===== Records to process =====

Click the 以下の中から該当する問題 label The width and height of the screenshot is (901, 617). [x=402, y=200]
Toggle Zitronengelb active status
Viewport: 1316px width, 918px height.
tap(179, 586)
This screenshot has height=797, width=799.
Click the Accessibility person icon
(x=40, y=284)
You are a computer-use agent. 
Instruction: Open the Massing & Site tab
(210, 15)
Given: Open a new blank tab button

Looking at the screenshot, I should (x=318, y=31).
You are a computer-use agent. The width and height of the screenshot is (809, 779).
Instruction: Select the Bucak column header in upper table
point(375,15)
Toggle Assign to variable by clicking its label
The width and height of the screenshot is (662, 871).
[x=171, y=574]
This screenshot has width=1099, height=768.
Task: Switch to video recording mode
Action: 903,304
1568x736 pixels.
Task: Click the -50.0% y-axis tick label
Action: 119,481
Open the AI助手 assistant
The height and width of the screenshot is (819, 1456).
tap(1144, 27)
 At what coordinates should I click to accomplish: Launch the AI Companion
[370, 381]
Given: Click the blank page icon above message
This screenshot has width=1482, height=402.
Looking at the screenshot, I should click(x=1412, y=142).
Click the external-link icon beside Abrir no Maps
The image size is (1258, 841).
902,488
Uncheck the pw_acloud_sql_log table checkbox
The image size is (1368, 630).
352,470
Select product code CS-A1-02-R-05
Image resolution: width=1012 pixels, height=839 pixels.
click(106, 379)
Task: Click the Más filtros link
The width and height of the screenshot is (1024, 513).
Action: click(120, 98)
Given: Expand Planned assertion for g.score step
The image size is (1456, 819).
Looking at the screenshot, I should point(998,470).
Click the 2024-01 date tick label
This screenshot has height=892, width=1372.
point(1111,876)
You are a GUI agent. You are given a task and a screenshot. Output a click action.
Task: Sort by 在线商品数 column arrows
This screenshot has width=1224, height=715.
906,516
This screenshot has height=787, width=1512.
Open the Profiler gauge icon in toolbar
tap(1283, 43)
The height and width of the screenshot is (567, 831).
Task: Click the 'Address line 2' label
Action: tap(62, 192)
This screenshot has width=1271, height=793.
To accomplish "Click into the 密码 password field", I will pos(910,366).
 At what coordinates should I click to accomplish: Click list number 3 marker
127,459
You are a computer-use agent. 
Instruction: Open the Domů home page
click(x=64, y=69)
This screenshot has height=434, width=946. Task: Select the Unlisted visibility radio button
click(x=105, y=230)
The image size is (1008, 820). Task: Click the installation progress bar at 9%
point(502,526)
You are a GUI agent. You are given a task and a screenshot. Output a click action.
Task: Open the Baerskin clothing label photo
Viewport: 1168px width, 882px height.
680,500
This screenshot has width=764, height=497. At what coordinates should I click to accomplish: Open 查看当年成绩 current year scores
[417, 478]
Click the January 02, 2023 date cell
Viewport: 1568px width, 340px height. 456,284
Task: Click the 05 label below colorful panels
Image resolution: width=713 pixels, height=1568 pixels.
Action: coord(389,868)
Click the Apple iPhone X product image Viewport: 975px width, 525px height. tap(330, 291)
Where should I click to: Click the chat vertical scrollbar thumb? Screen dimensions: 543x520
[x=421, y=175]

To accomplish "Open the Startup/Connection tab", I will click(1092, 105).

=====

→ Written request
Can you rename "Toggle" to "Switch" in the rows from the first one through the line holding "(x=40, y=284)", inclusive, leaving everything else unchanged and giving back only those rows?

→ Result of the task
Click the 以下の中から該当する問題 label The width and height of the screenshot is (901, 617). [x=402, y=200]
Switch Zitronengelb active status
Viewport: 1316px width, 918px height.
tap(179, 586)
This screenshot has height=797, width=799.
Click the Accessibility person icon
(x=40, y=284)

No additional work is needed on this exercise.